What does your website look like on a Smartphone?

I’ve been working with a lot of people lately on websites – new websites, data-driven websites, new business websites, SEO recommendations, etc. As I’ve found myself in these discussions, I’ve found that there is one part of website discussions that does NOT come up as often as it should. That part is this question:

HOW DOES YOUR WEBSITE LOOK ON A SMARTPHONE?

This question is one that you MUST ask yourself these days. More and more people are getting Smartphones (iPhone, Droid, Blackberry, etc). In fact, its getting hard to get a plain ‘ole phone (I’ve heard more than one person complain bitterly that they just don’t want a camera or anything else on their cell phone, but can’t find a simple one). Why does that matter to you? Many websites appear just fine on a Smartphone, but certain technologies look odd, or don’t appear at all on a Smartphone (e.g. Flash).

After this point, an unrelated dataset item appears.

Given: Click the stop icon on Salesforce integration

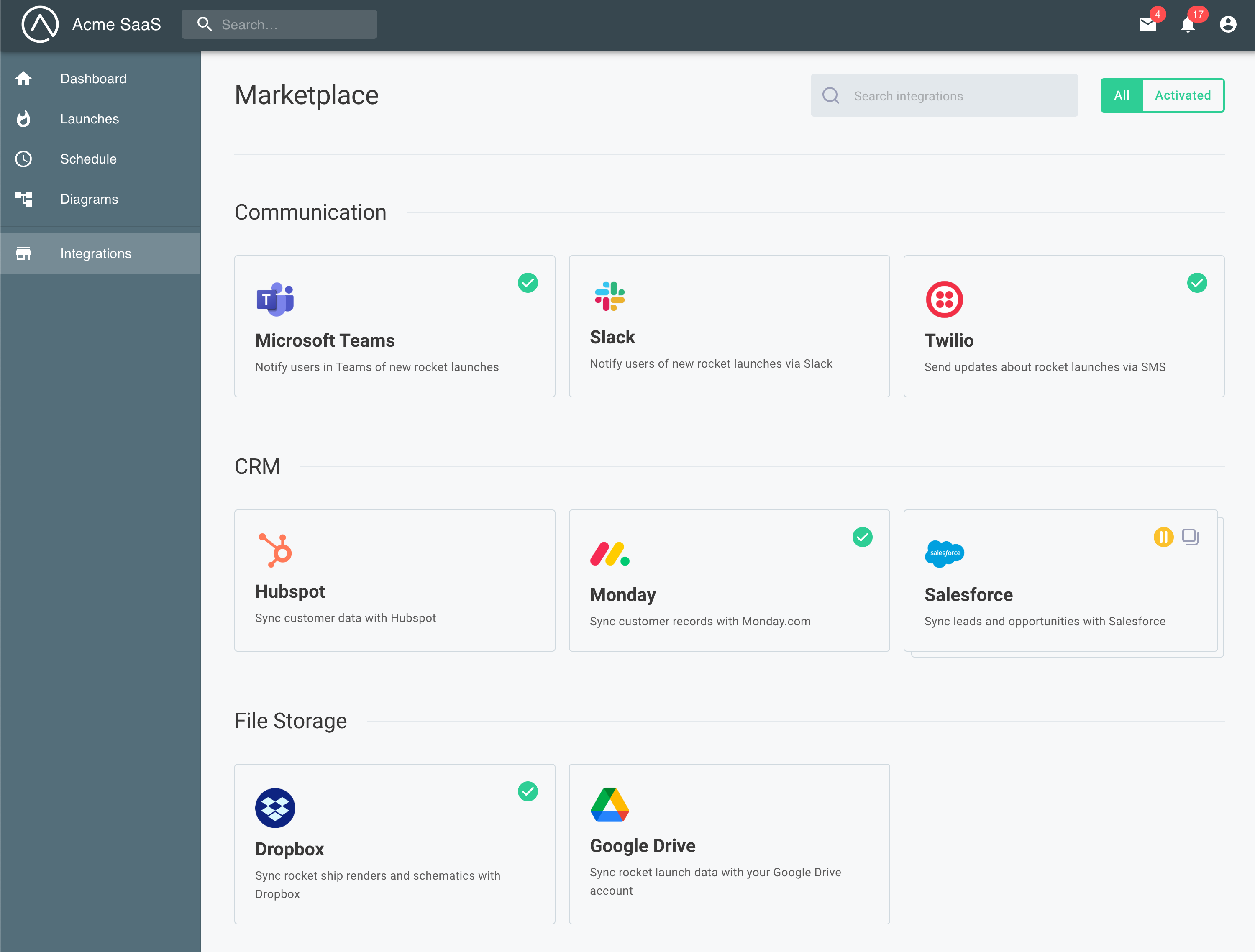Looking at the screenshot, I should [1191, 537].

When getting a website overhaul or new design, make sure that you view an early draft of the design on a Smartphone! If you don’t have a Smartphone, find someone who does, and ask them to pull up your site.  If it doesn’t look good, ask your web designer to tweak it to appear better, or have a alternate, ‘mobile’ site, designed with content only (alot of the pretty graphics are stripped out).  I’ve found – to my pleasant surprise – that the first alternative (tweaking the live site to appear a bit better on a Smartphone) is often totally acceptable.

More and more people get the majority of their information from their “phones” (are they really just ‘phones’ anymore?). You don’t want a potential client to bypass calling your company just because your website went haywire on their Smartphone and your competitor’s site looked good.

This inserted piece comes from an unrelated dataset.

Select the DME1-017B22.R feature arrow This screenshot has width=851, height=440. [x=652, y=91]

How to shorten a longgggg URL to a short one (for ease of sharing)?

Recently, I’ve been asked how I’ve shortened some of the URL’s that appear in this discussion, so that they don’t go on for lines. In other words, how do I make them short and succinct, so that they are easy to share. In a word – easily (and free)!!! This is particularily important for some of the social media sites, and of course, Twitter.

There are two services – www.tinyurl.com and www.bit.ly (and I’m sure that there are others). Just enter the url on their site, and voila! A short, succinct URL.

I grabbed a random news piece (something from the UK Telegraph newspaper on the Iraq elections). This is the ‘raw’ URL which is quite unwieldy:

http://www.telegraph.co.uk/news/worldnews/middleeast/iraq/7393350/Iraq-Election-World-leaders-praise-bravery-of-Iraqi-voters-after-election.html

Entered into www.bit.ly, it becomes: http://bit.ly/b4yaS3

Entered into www.tinyurl.com it becomes: http://tinyurl.com/ygs5uns
TinyURL also allows you to custom alias your links (so that they become more ‘English’ and less ‘Computereze’). So, I also created this at TinyURL: http://tinyurl.com/telegraph-iraq

You can click on any of the four links (the original long one, and the three shorter ones), and get to the same article.

Happy URL sharing!!! No longer will your friends have to cut and paste a URL which is longer than a line to get a ‘real’ URL they can click.